Unless you are planning to host data in China this may be less of a concern though. Wang points out that in EMEA the company operates data centres in Frankfurt and Dubai, that data can be restricted in its location and that the company's cloud is compliant with GDPR and Germany's C5 security attestation.

"From the security and compliance point of view Alibaba is very much compliant with the different countries different laws," he said. Whether this would prevent the Chinese government accessing data on foreign soil, though, as with the US CLOUD Act, is not clear.

A CIO in the higher education sector told Computing that Alibaba Cloud might fit with his organisation's multi-cloud strategy, even if he didn't necessarily trust it on data access.

"We're are looking at it for the research side of things, for certain things like physics computations. Actually, we don't care if the Chinese steal it, it's nothing that's that intimate and it's in the public domain."
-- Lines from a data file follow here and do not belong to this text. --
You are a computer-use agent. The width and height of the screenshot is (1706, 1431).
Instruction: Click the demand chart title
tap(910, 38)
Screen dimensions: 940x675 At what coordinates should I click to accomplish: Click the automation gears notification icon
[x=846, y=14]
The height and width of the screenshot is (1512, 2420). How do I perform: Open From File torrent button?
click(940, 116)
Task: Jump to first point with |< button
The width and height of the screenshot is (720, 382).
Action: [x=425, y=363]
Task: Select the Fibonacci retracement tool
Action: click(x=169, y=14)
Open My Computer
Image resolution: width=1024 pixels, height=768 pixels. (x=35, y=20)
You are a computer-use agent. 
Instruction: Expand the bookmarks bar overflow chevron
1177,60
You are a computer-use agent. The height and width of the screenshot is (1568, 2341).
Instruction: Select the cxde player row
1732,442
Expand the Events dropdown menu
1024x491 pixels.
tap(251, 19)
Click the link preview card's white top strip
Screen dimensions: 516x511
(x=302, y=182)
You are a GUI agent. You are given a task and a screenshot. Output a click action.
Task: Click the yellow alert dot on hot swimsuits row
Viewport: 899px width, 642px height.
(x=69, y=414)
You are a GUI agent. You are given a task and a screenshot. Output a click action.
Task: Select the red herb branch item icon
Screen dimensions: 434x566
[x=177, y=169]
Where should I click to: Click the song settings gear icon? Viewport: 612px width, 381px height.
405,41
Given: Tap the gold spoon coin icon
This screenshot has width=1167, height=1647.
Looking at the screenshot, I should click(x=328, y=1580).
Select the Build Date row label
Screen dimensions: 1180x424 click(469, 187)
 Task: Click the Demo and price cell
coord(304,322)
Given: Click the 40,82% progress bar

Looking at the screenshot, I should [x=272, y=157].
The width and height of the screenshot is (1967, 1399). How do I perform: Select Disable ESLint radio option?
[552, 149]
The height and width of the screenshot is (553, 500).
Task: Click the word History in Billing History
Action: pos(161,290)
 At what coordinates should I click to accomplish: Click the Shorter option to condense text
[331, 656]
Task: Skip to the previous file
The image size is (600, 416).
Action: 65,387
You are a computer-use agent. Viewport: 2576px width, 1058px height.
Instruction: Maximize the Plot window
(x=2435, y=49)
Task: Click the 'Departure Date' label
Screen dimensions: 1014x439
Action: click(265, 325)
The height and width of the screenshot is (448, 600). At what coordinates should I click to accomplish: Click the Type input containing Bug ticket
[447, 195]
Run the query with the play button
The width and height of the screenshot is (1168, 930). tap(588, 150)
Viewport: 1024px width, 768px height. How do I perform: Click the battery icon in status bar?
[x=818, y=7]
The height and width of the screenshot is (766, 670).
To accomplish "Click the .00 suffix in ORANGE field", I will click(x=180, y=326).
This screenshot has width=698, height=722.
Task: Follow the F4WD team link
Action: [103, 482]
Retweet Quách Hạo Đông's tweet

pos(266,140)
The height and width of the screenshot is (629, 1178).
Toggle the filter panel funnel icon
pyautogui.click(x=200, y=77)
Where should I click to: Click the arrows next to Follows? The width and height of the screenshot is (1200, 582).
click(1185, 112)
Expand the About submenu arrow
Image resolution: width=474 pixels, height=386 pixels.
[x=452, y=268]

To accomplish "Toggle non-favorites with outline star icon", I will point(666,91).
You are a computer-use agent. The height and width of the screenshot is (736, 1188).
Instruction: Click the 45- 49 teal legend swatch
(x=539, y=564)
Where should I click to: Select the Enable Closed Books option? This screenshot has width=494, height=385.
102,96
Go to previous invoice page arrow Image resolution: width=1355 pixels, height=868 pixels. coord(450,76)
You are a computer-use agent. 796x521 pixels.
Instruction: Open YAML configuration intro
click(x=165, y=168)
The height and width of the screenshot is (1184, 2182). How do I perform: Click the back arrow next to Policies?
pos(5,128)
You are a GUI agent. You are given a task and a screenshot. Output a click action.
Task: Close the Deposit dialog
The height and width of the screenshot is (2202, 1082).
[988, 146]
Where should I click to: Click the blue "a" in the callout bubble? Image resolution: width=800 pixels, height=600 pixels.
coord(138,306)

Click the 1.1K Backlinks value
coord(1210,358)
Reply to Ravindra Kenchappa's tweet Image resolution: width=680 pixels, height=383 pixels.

Of greater concern, the CIO said, is having to learn a whole new set of tools. "At the moment we're not doing very much there because it's yet another cloud you've got to figure out how to use."

Vertical integrations

To increase its visibility, especially among cloud-first organisations where it can really play to its strengths, Alibaba runs competitions to attract startups in areas such as AI, big data and cyber security. Its approach is to offer a self-service cloud platform to SMEs and vertically-oriented, value-added services to larger firms who may already be using other providers quite extensively.

"Vertical integrations would be good though if done well," commented Leng. "They are following Oracle and SAP I suppose but hopefully they won't overdo it - Oracle supposedly had nearly 1,000 products for different vertical industries and markets last time I looked…"

Ultimately, though, Alibaba's immediate success outside China may depend on the geopolitical situation - which the Trump White House seems to be doing its best to upend. Wang was not keen to get into the specifics of the looming US-China trade war except to hint that it might make Sino-European business links stronger.

"I actually believe that China is today attractive to global markets especially from Europe," he said. "So for me, we don't have a lot of worry about this, especially about Europe."

Clearly its early days in terms of Alibaba's journey around the world. Whether it makes sense for organisations to adopt it will depend very much on whether they are in its target sectors, how much they want to break into China, how serious they are about a multi-cloud setup and how worried about possible connections to the Chinese authorities. Whether it is just one more interface to learn or if it will offer something genuinely new to EMEA, remains to be seen, but things move fast in the world of cloud and open source.

We wouldn't be too surprised to see that price card being played fairly soon though.